Wild Bill was at the poker table with Minky, Sandy Joyce and Toby Jenks when Scipio entered the place. He was a gambler out and out. It was his profession. He was known as Wild Bill of Abilene, a man whose past was never inquired into by even the most youthful newcomer, whose present was a thing that none ever saw sufficient reason to question, and whose future suggested nothing so much as the general uncertainty of things human. He was a man of harsh exterior and, apparently, harsh purpose. His eyes were steely and his tongue ironical; he possessed muscles of iron and a knowledge of poker and all its subtleties that had never yet failed him. He was a dead shot with a pistol, and, in consequence, fear and respect were laid at his feet by his fellow-townsmen. He was also Minky’s most treasured friend.

Sandy Joyce had to his credit a married past, which somehow gave him a certain authority in the place. He was expected to possess a fund of wisdom in matters worldly, and he did his best to live up to this demand. He was also, by the way, an ex-cowpuncher suffering from gold fever, and between whiles played poker with Wild Bill until he had lost the result of his more regular labors. He was a slight, tall, bright-eyed man of thirty, with an elaborate flow of picturesque language. He was afraid of no man, but all women.

Toby Jenks was as short and squat as his friends were long and thin. He was good-tempered, and spent large remittances which reached him at regular intervals in the lulls which occurred in his desultory search for gold.

Minky, a plain, large man of blunt speech and gruff manners, looked up swiftly as Scipio entered, and a moment later three more pairs of eyes were fixed inquiringly upon the newcomer.
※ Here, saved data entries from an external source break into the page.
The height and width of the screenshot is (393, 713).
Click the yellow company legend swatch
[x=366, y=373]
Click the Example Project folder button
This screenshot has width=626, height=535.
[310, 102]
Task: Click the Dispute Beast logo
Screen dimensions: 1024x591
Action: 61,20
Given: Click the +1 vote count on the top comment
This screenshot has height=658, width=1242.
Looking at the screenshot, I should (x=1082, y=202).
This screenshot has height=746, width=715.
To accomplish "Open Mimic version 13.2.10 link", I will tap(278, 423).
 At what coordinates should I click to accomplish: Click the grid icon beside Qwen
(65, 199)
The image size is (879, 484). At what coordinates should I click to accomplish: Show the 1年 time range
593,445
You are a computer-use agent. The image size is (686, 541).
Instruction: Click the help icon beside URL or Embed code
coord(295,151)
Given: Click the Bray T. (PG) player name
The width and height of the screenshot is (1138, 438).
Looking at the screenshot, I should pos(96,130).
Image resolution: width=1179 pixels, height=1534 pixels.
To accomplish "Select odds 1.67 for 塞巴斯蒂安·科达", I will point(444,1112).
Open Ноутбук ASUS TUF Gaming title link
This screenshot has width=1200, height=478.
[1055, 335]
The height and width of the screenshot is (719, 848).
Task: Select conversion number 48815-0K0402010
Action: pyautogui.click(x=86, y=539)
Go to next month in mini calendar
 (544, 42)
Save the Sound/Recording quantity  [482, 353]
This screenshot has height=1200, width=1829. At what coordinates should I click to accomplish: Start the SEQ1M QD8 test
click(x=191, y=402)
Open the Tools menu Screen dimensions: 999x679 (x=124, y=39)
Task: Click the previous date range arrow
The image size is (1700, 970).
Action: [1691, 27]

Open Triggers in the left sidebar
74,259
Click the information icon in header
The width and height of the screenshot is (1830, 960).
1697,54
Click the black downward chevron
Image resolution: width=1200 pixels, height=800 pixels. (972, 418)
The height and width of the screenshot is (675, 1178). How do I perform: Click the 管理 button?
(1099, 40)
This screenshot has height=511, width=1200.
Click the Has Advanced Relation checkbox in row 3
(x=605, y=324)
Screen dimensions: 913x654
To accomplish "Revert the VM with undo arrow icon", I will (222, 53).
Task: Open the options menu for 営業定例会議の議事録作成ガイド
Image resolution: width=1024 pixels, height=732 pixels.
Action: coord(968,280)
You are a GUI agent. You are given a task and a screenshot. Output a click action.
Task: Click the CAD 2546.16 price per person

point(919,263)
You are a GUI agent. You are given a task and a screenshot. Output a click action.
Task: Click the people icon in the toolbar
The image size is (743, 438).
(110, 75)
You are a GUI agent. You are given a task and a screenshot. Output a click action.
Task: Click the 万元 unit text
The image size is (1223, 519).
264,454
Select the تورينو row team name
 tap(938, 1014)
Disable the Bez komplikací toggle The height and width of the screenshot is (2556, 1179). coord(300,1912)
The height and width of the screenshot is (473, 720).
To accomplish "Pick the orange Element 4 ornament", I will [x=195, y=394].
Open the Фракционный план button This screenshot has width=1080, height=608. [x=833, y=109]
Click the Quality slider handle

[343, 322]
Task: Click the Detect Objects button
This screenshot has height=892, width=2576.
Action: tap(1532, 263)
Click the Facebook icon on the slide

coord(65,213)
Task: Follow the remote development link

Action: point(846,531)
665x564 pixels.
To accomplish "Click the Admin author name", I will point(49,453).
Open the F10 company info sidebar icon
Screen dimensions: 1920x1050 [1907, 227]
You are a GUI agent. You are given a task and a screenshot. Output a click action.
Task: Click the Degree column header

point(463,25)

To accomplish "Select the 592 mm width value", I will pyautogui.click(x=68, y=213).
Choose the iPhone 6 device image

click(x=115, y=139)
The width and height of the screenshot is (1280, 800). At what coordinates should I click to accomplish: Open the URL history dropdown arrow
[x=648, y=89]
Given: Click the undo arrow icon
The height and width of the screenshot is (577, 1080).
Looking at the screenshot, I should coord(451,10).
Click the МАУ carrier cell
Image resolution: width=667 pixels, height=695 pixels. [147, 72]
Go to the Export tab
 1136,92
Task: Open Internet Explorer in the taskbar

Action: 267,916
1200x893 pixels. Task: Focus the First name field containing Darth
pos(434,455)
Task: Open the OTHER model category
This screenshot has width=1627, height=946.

“Struck color?” inquired Minky, with his gruffest cordiality.

“No.”

Scipio’s entire attitude had distinctly undergone a change since Sunny Oak’s lazy eyes first discovered his approach. Where before the hopelessness of despair had looked out from every line of his mild face, now his mouth was set obstinately, and a decided thrust to his usually retiring chin became remarkable. Even his wispy hair had an aggression in the manner in which it obtruded from under the brim of his slouch hat. His eyes were nearly defiant, yet there was pleading in them, too. It was as if he were sure of the rightness of his purpose, but needed encouragement in its execution.

 

For the moment the poker game was stopped, a fact which was wholly due to the interest of the steely eyes of Wild Bill.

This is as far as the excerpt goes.